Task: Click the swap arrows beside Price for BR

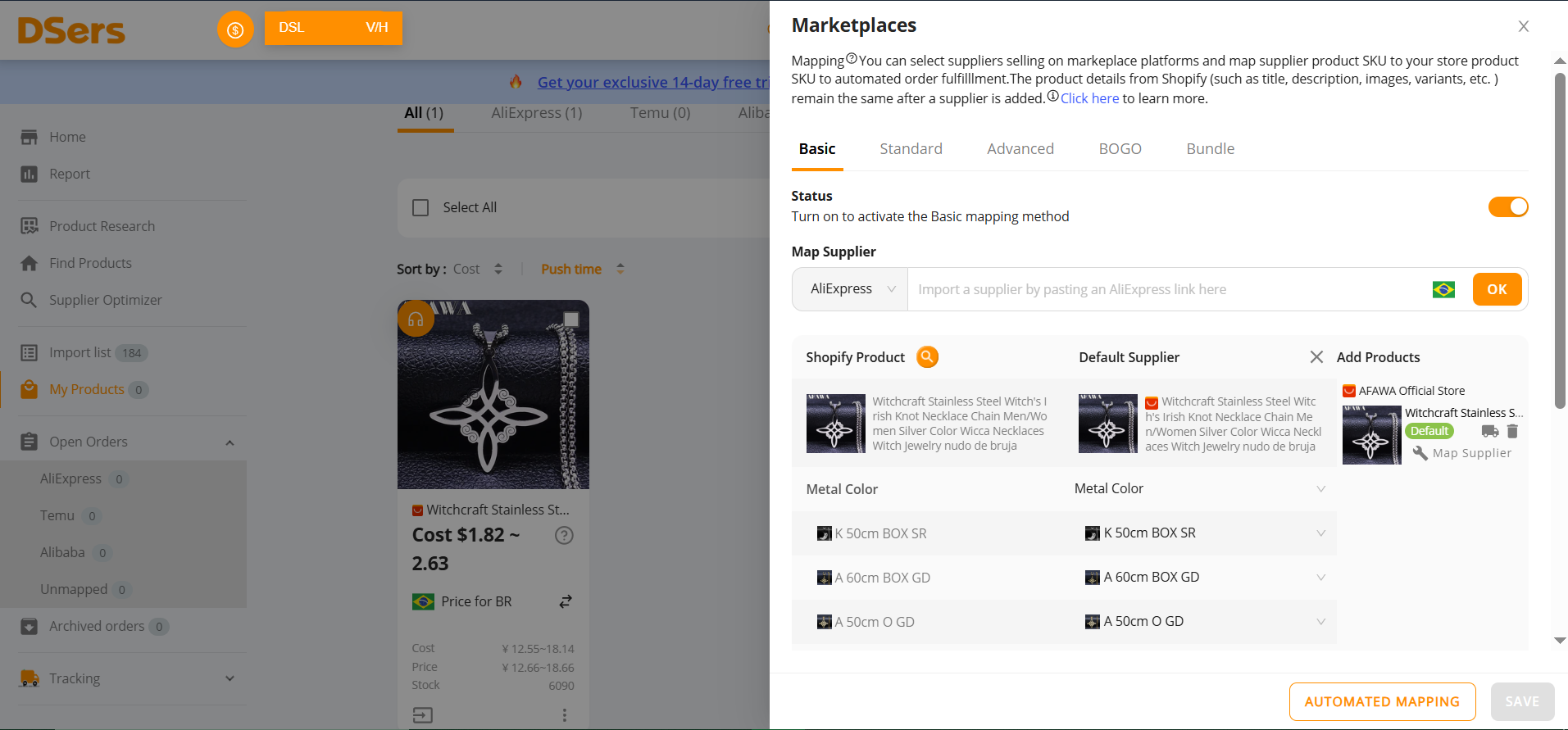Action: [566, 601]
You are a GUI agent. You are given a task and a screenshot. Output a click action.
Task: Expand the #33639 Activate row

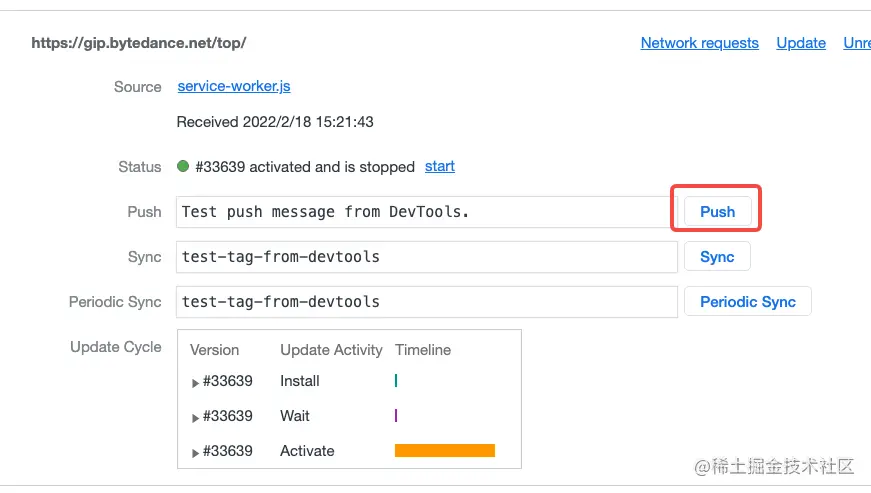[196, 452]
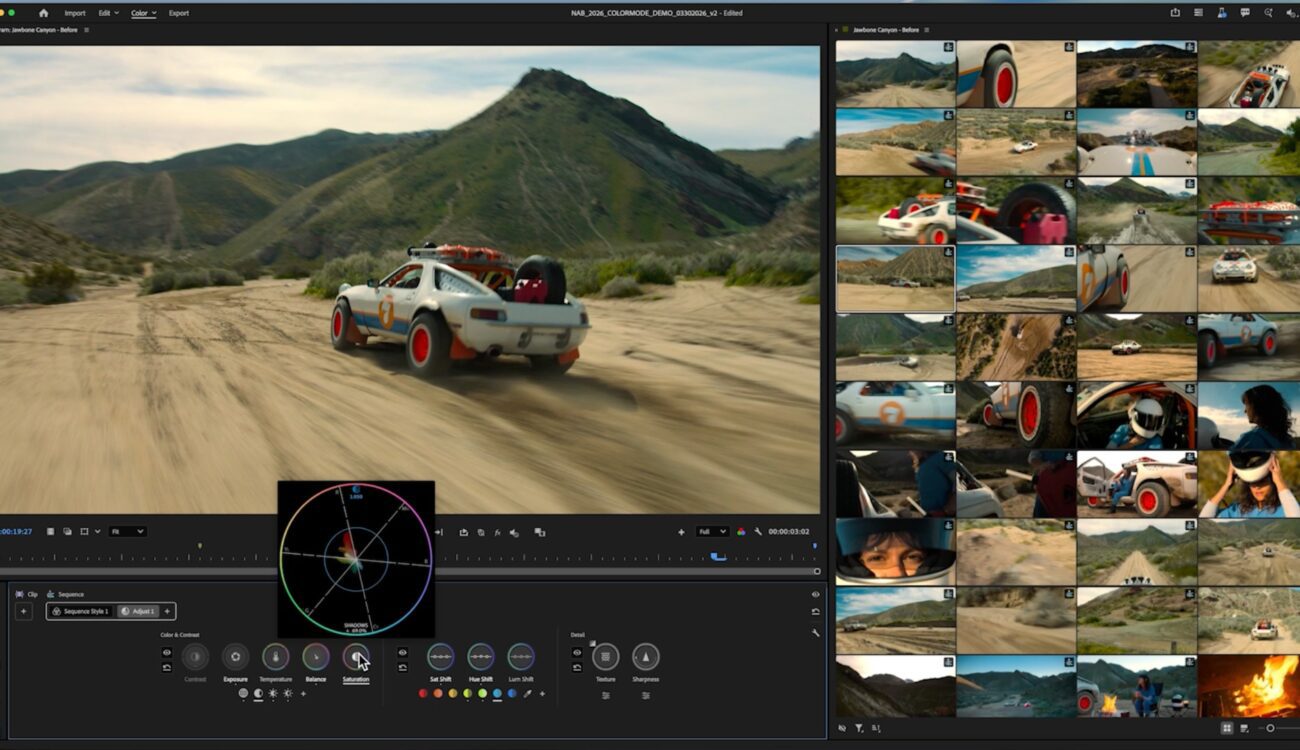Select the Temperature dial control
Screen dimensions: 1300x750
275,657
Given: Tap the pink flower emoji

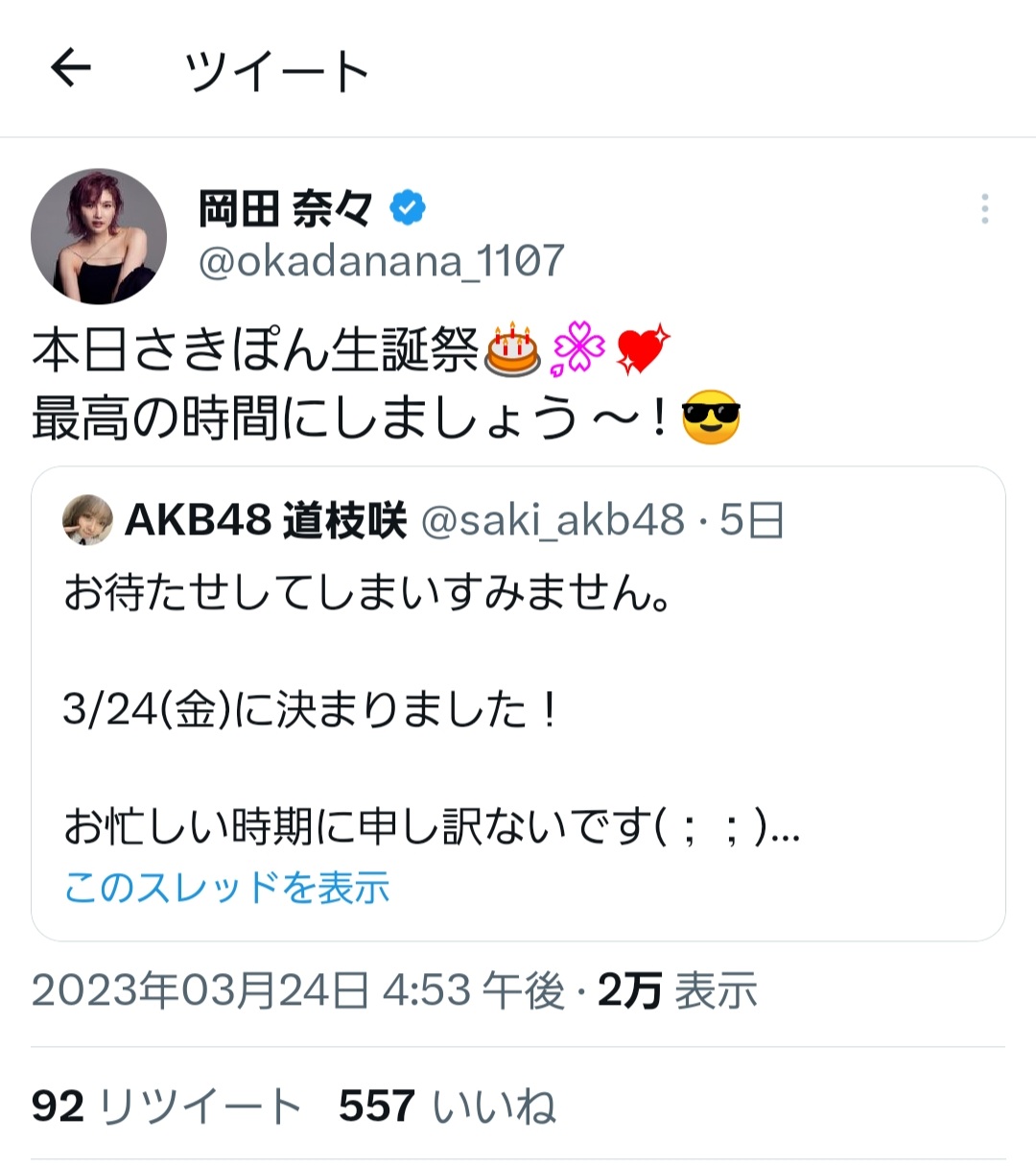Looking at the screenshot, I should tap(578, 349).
--
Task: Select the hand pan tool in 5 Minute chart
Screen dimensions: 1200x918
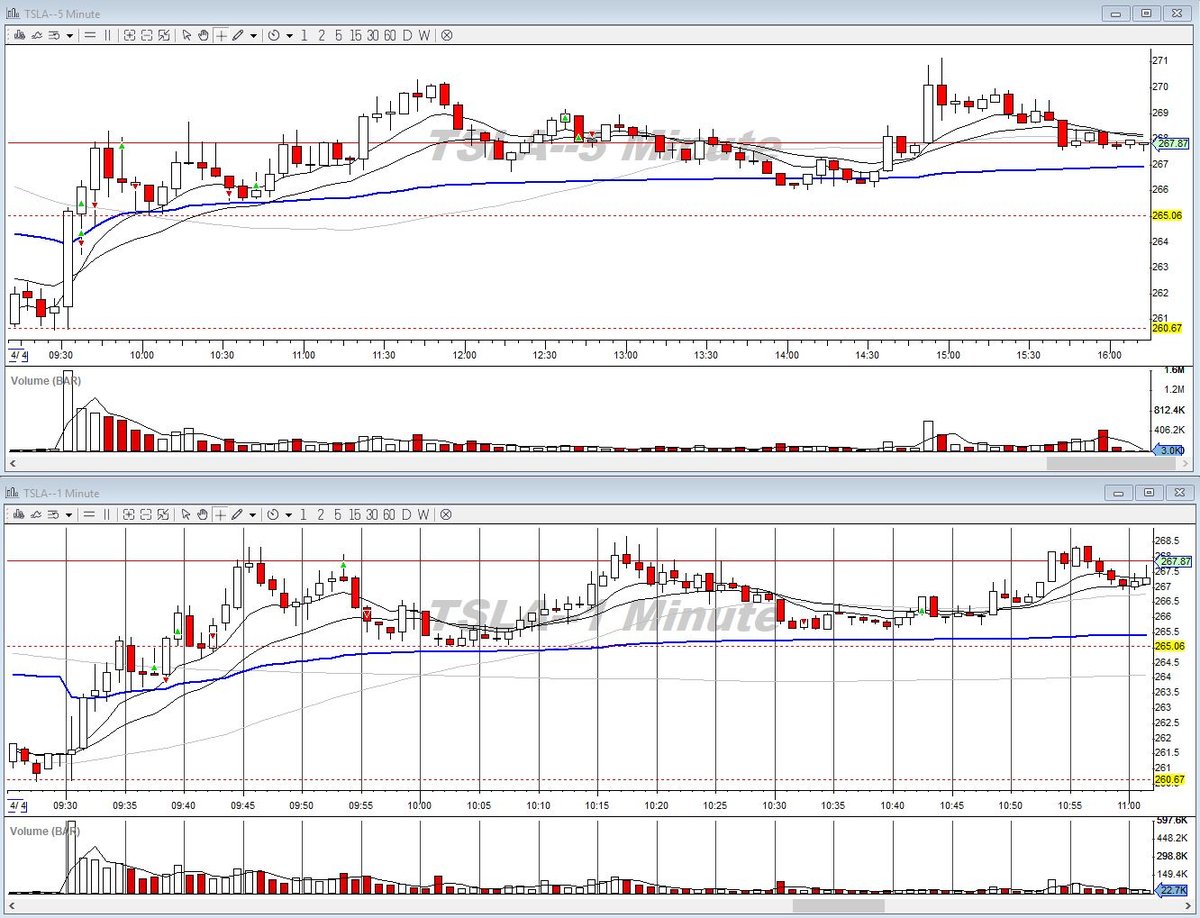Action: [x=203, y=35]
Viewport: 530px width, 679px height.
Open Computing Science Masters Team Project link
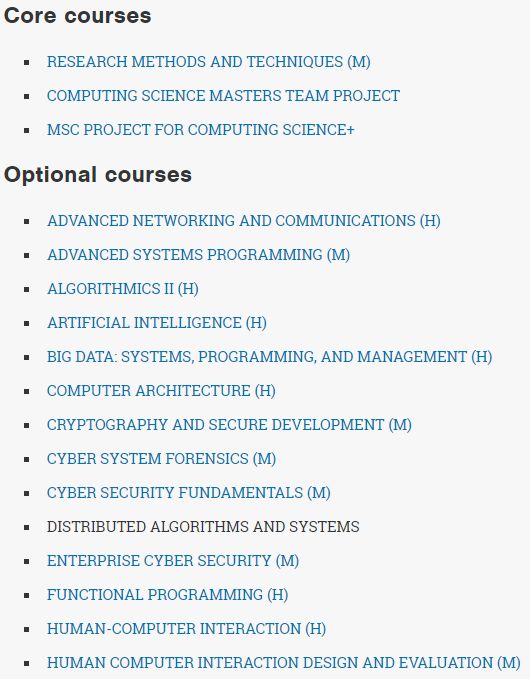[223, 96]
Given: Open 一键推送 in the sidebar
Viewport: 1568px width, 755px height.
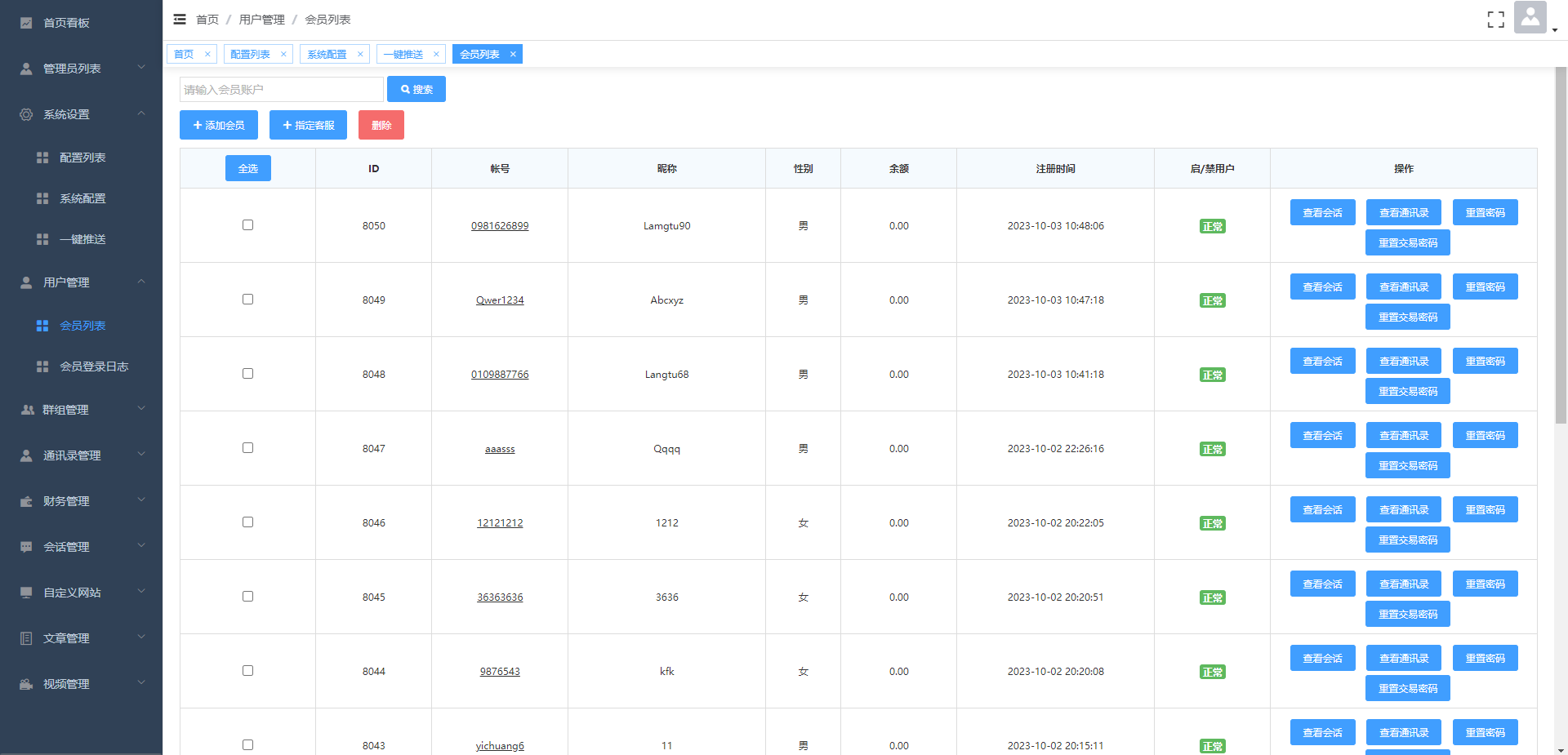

• [GOAL OF THE EXERCISE]:
Where a line above includes "Viewport", copy that line.

• [RESPONSE FOR THIS EXERCISE]:
Viewport: 530px width, 679px height.
Viewport: 1568px width, 755px height.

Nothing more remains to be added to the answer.